■ Activity ■
With the line containing "Send feedback about" as the first line and the last line of the records as the final one, reproduce that range exactly.

■ Data under study ■
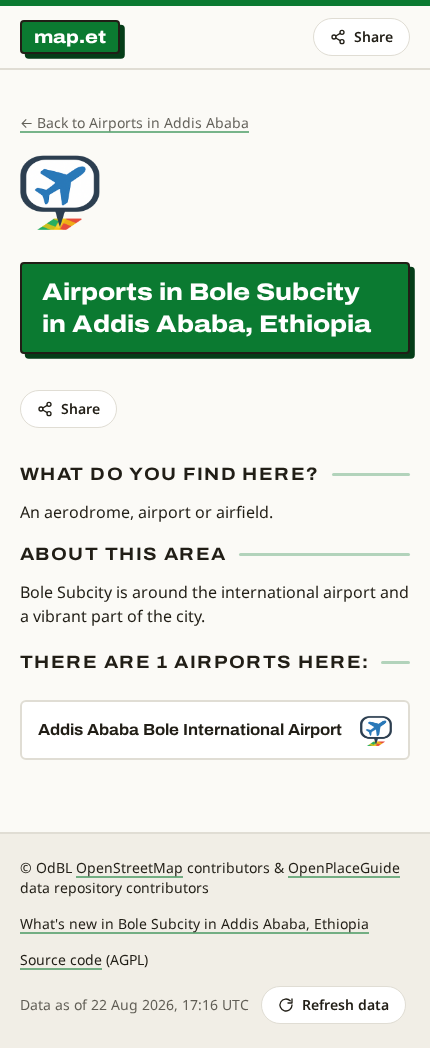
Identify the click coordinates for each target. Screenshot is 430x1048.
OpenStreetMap (129, 867)
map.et (70, 37)
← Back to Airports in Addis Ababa (134, 122)
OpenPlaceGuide (344, 867)
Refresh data (345, 1004)
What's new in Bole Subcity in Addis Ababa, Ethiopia (194, 923)
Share (373, 36)
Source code (61, 959)
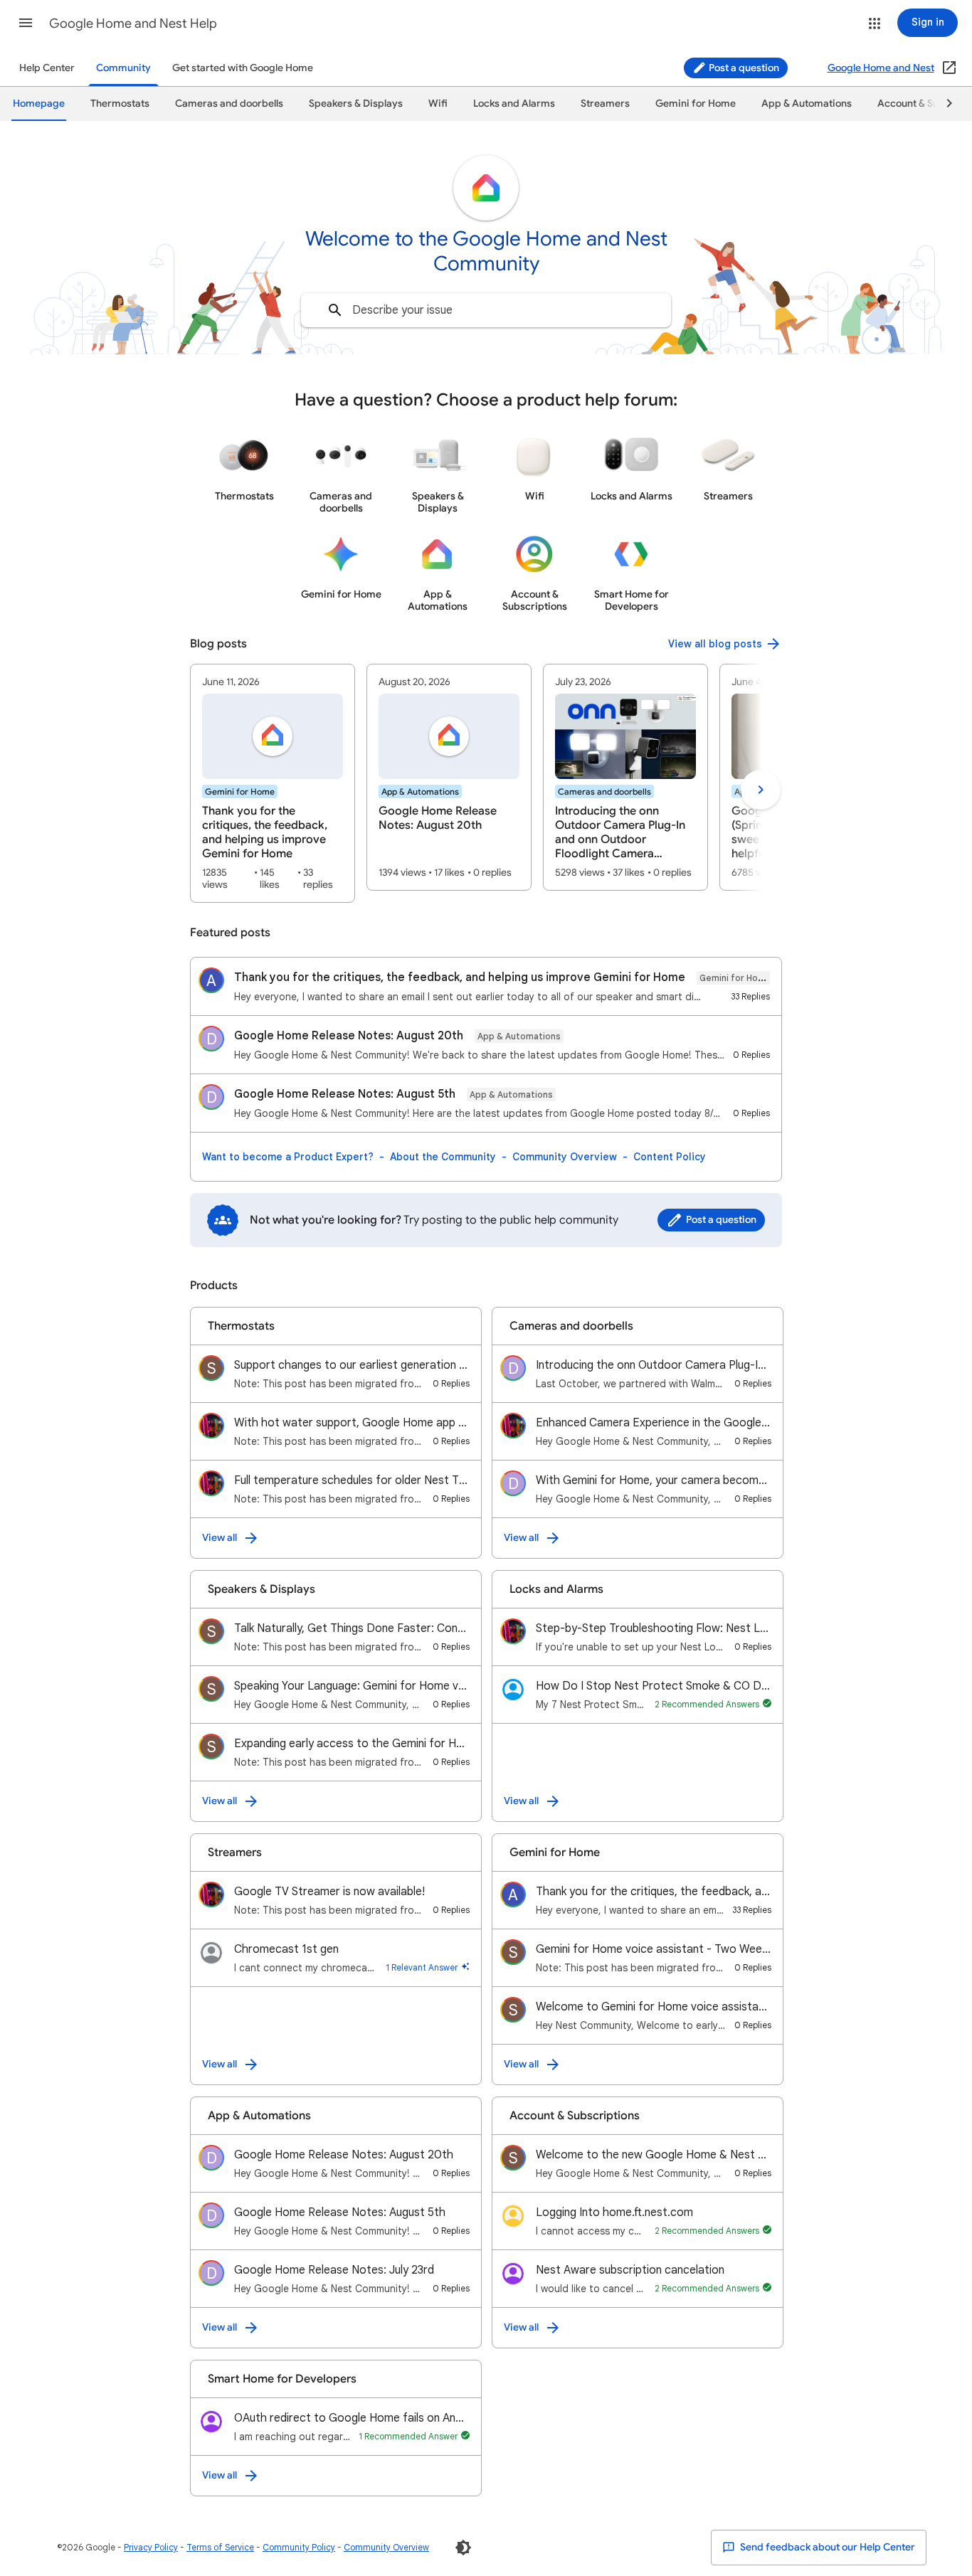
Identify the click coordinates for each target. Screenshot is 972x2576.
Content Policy (669, 1156)
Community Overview (564, 1156)
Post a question (743, 68)
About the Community (443, 1156)
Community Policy (299, 2547)
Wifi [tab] (438, 103)
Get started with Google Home (242, 68)
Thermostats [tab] (119, 103)
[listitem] (272, 783)
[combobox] (486, 310)
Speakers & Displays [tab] (356, 103)
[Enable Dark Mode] (463, 2547)
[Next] (943, 104)
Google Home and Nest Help (133, 23)
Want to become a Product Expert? (288, 1156)
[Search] (335, 310)
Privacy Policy (151, 2547)
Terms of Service (220, 2547)
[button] (26, 23)
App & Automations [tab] (806, 103)
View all (219, 1538)
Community (123, 68)
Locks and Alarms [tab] (514, 103)
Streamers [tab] (605, 103)
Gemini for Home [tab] (695, 103)
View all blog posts (715, 643)
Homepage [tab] (39, 103)
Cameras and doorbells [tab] (229, 103)
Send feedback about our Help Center (826, 2547)
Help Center (47, 68)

■ Output ■
Send feedback about our Help Center (826, 2547)
Help Center (47, 68)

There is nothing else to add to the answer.